A 2000 ms stimulus onset asynchrony separated adjacent trials. As in Egner et al. (2010), we did not allow exact repetitions of the face or the word across consecutive trials. Specifically, no face repeated in consecutive trials, and the word's case (upper or lower) alternated every trial. In all other respects, the stimulus construction procedure for creating face-word pairings was randomized.

Data analysis

Prior to analyzing the data from each participant, we removed trials in which no response was made and trials with RTs greater than three standard deviations from the condition-specific mean. For analyses of the RT data, we also removed error trials and trials immediately following errors. For analyses of the accuracy data, error trials and trials immediately following errors were retained.

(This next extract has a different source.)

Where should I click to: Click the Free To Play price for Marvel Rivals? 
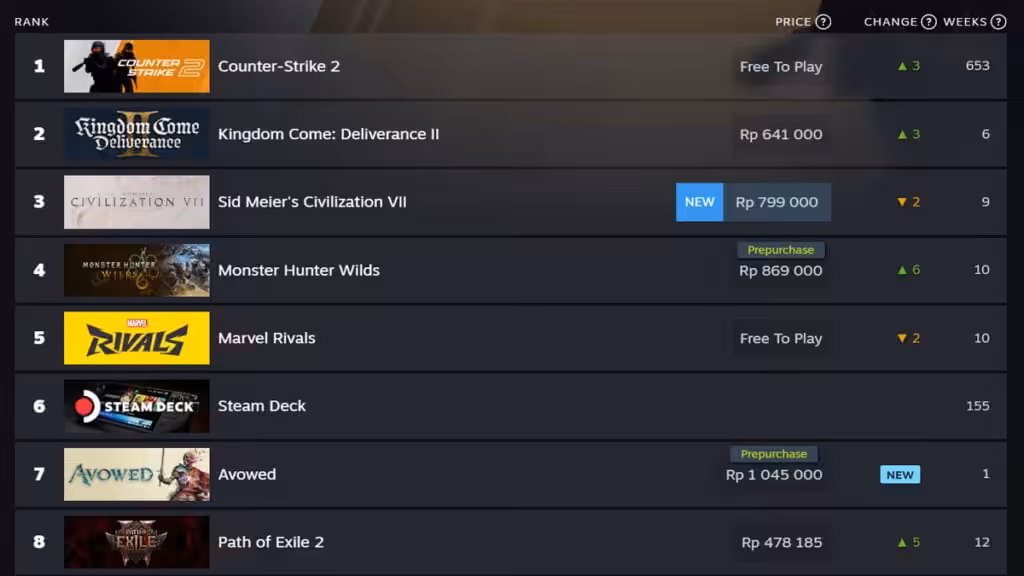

To control for the effect of previous-trial RT on CSEs, we created a subset of congruent and incongruent trials with equivalent RTs for each participant (Carp et al., 2010). For each congruent trial, we identified an incongruent trial whose RT fell within 5 ms of the congruent-trial RT. If multiple incongruent trials met this criterion, then the incongruent trial with the RT closest to the congruent-trial RT was chosen. Trials that could not be matched across conditions were discarded from this analysis. After the RT-matched data set was created, we determined whether current-trial congruency effects differed after RT-matched congruent and incongruent trials. Current congruent and current incongruent trials were not limited to those in the RT-matched data set (i.e., they were drawn from the full data set).

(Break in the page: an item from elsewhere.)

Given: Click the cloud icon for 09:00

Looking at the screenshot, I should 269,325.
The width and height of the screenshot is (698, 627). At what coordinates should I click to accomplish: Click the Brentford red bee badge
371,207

We also investigated the relationship between previous-trial RT and current-trial congruency effects. To do so, we identified the 33% slowest trials and the 33% fastest trials in each trial type (incongruent and congruent). We then asked whether current-trial congruency effects differed after the 33% slowest vs. the 33% fastest (a) incongruent trials and (b) congruent trials. As in the RT-matching analysis above, current congruent and current incongruent trials in the RT tertile analysis were not limited to the 33% fastest and 33% slowest trials in each trial type (i.e., they were drawn from the full data set).

Results

Congruency sequence effects in the full data set

As in previous studies of the face-word Stroop task (Egner et al., 2008, 2010), mean RT was longer in incongruent than in congruent trials [528 vs. 514 ms; t(22) = 3.66, p = 0.001]. Analogously, mean accuracy was lower in incongruent than in congruent trials [94.9 vs. 97.0%; t(22) = 3.64, p = 0.001]. Thus, effects of congruency on RT did not stem from speed-accuracy tradeoffs.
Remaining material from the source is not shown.